Other providers offer fully staffed offices around the country. These PEO companies typically provide more person-to-person service and support. And if you join one with a nearby office, you may have opportunities to meet the PEO’s service team in-person.

It’s important to find a PEO that offers the appropriate level of support to suit your business’s HR needs, so ask to meet the people who will be serving you.

You can also ask the PEOs you’re considering for their “staff support ratio” – the number of the PEO’s service team members to the total number of their client companies’ employees. This can be a good metric to compare the level of service you can expect from one PEO to another.

A PEO that provides one service team member for every 2000 client employees may be less attentive to your needs than a PEO that provides one service team member for every 200 client employees.

7. Can we speak with some of your clients?

A reputable PEO will be happy to share client references, preferably those in your industry or geographic area. Look into the types of companies PEOs serve.
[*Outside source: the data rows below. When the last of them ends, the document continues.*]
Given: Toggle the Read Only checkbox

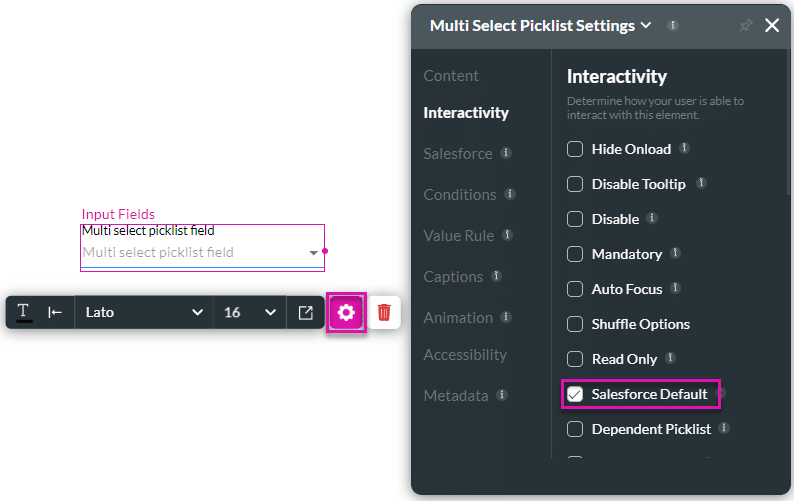Looking at the screenshot, I should tap(575, 359).
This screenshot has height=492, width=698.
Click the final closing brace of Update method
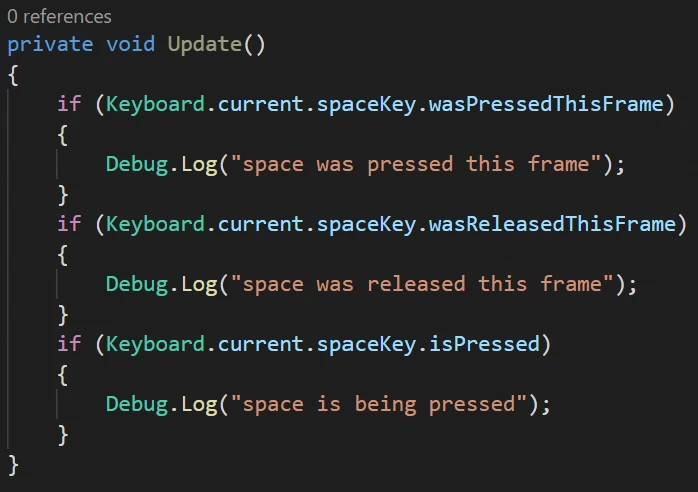13,464
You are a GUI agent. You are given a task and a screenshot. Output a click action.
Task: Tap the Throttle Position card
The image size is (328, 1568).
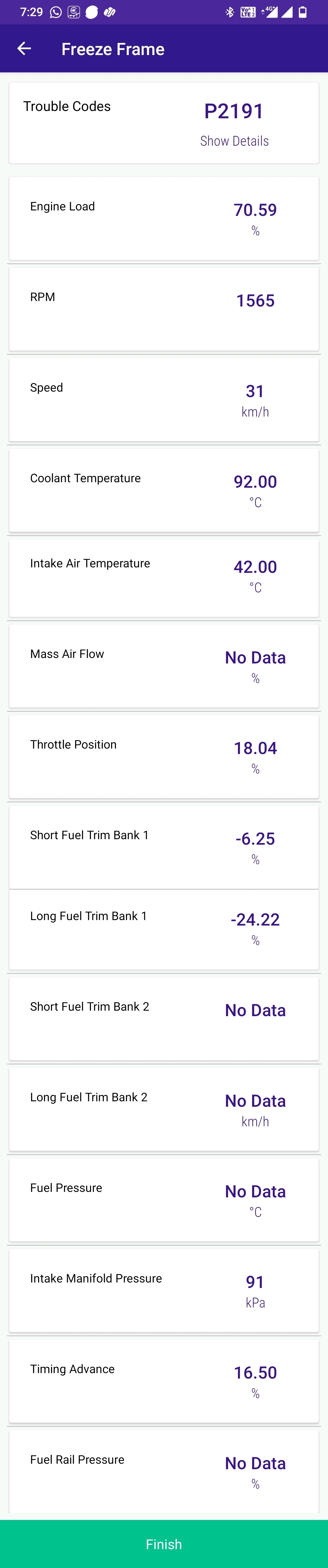click(x=164, y=756)
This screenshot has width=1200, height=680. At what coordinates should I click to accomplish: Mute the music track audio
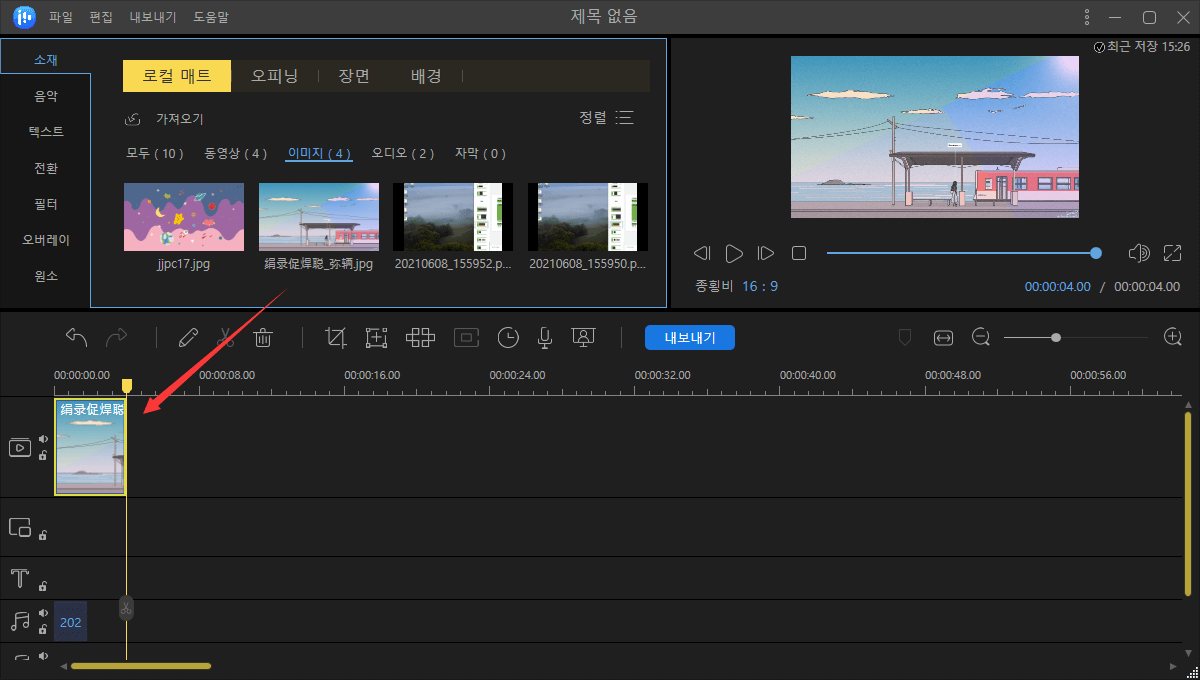click(x=42, y=612)
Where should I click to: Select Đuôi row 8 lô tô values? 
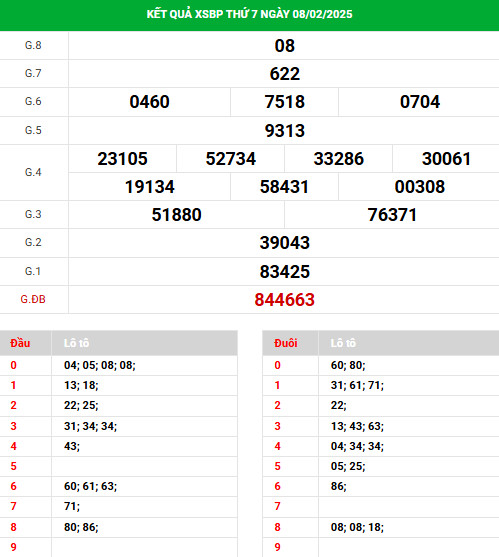tap(357, 527)
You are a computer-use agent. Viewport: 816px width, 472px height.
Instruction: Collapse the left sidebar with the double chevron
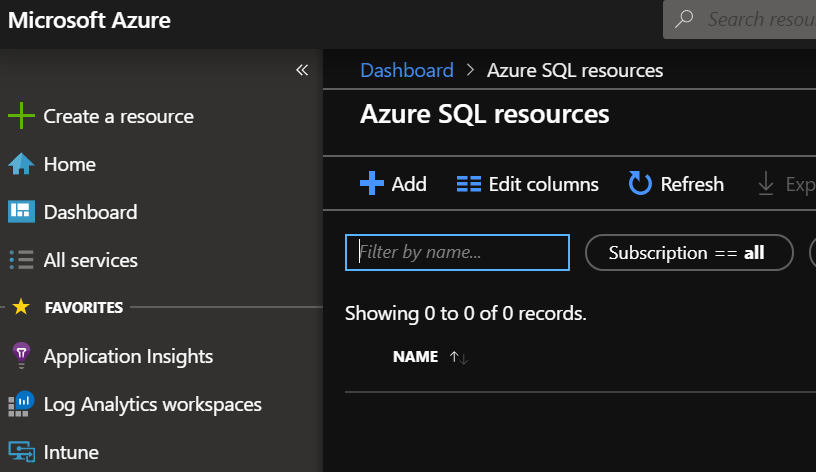[x=302, y=70]
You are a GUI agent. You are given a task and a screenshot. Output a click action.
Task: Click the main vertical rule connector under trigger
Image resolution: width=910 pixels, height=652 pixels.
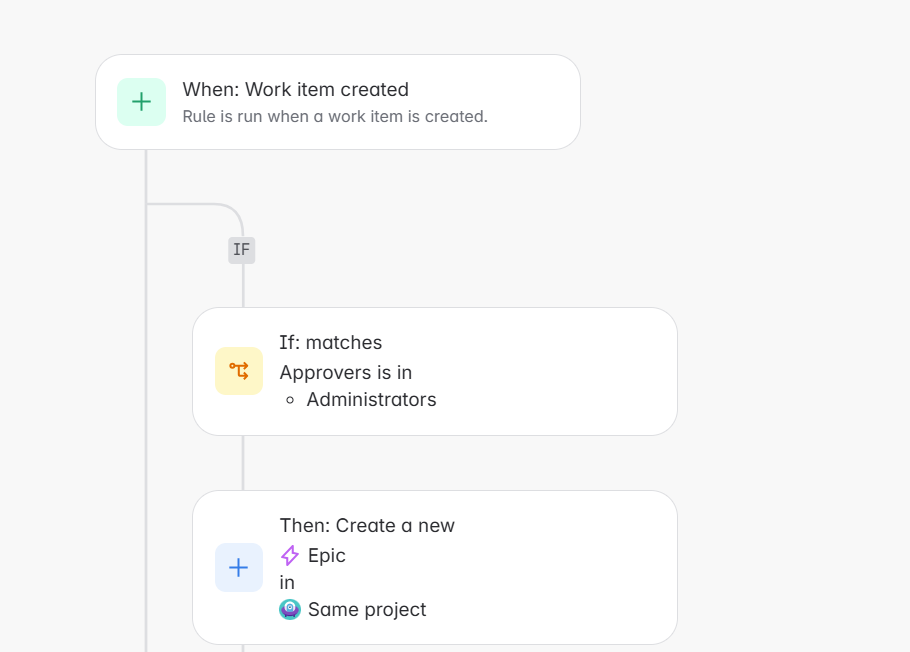tap(146, 401)
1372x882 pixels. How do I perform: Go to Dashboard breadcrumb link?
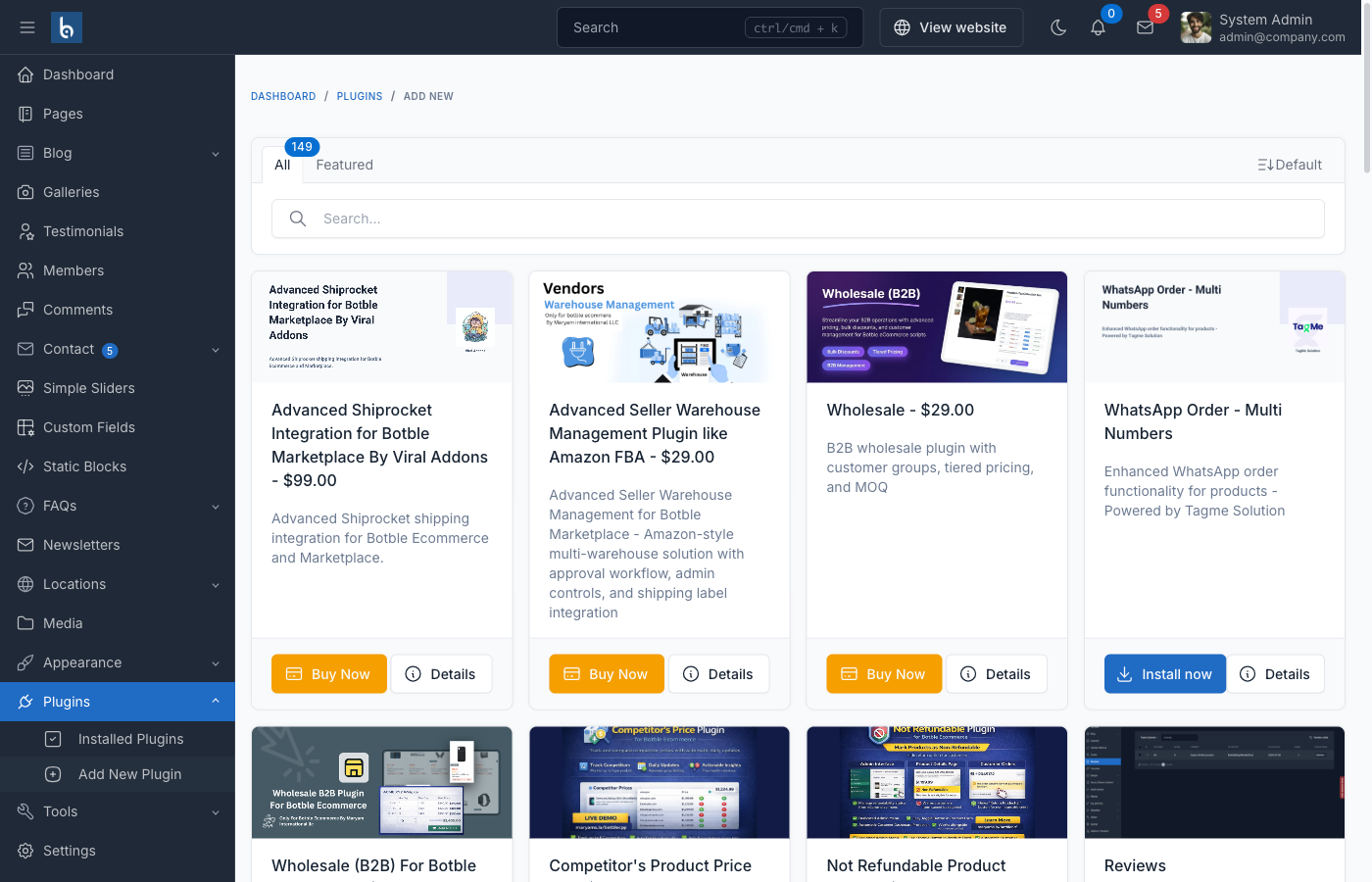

Is there a business on their list similar to your size and needs?

Some questions to ask a PEO’s current clients:

  • Why did you join a PEO?
  • Why did you choose this particular PEO?
  • How has the PEO helped your business?
  • What do you wish you had known before you joined the PEO?
  • What are this PEO’s weaknesses?
  • How long do you plan to stay with the PEO? Why?

You may also find case studies or video testimonials on a PEO’s website and independent client reviews published elsewhere online. Just be sure to read online reviews critically (and even consider contacting the author for more information) if you’re going to make a choice based on what they say.

Selecting the best PEO for your company

The decision to enter into a co-employment relationship and engage in HR outsourcing is not one to be taken lightly.

Also, switching PEOs can be time-consuming, so it’s critical to choose the right PEO the first time.